01 November 2002
The Lancet Neurology, Volume 1, Number 7
Researchers have identified the set of genes that make stem cells so special. Two teams led by Ihor Lemischka (Princeton University, NJ, USA) and Douglas Melton (Howard Hughes Medical Institute, MA, USA) have described a set of genes that are expressed in various mouse stem-cell types but are not expressed in mature, differentiated tissue. This molecular “essence of stem cell” helps throw light on the mechanisms that regulate stem-cell function, and will help researchers that hope to harness the therapeutic potential of stem cells.
Given that all stem cells share core functional properties, it is perhaps not surprising that they share a common genetic profile. “We wanted to know if there is such a thing as a generic stem cell molecular signature”, said Lemischka. “The question we have been asking is can we identify the molecular parts list, or toolbox, that the stem cell has at its disposal?”
Both groups used DNA microarrays to study gene expression, matching up active stem cell genes to thousands of mouse genes on a DNA microchip. The expression patterns from various types of stem cells were then compared with those from more committed cell types.
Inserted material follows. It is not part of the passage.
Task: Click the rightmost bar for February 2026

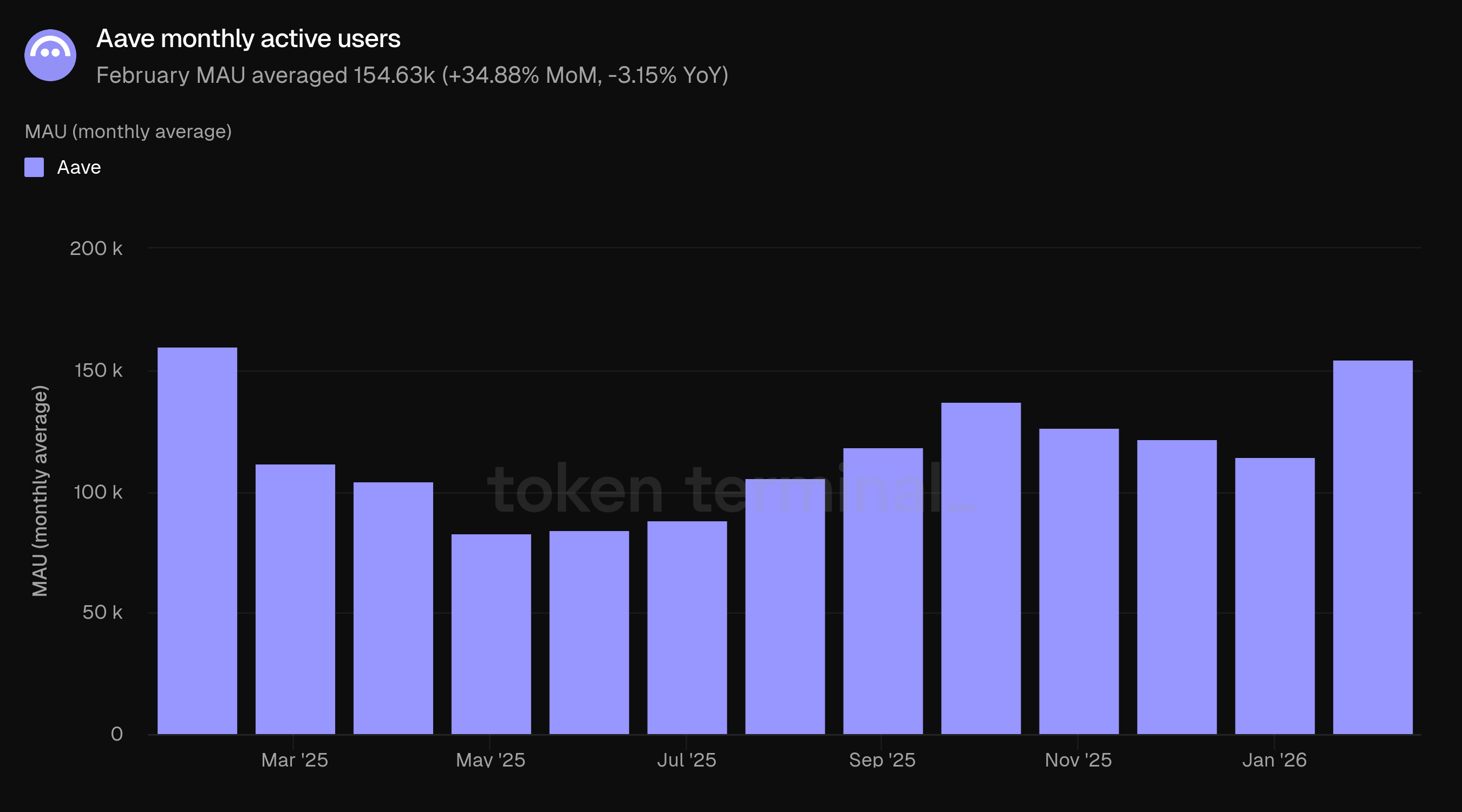Action: 1372,547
In papers published on the same day (Science advanced online publication, Sept 12, 2002, DOI:10.1126/science.1073823 and DOI:10.1126/science.1072530 ), the two groups revealed a catalogue of over 200 genes that are common to embryonic, neural, and hematopoietic stem cells. The researchers believe that these genes code for characteristics that make stem cells stand out from the rest of the cellular crowd, allowing them to self-renew and give rise to more mature, differentiated cell types.
Until now, stem cells have been defined by their functionality and specific
cell-surface markers. For the first time, this catalogue of stem cell genes
provides a checklist for those attempting to characterise existing stem
cells or discover new stem cells from different body regions. But while
Melton's laboratory is currently using these results to help focus their
hunt for pancreatic stem cells, Dafe Uwanogho (Institute of Psychiatry,
UK) offered a word of caution. “Just because a gene is expressed by a stem
cell it does not mean that is will be translated into a functional protein.
To overcome this a functional proteomics approach could be used to determine
the actual proteins expressed by stem cells compared with those expressed
by non-stem cells.” Only then will the true “essence of stem cell” be revealed.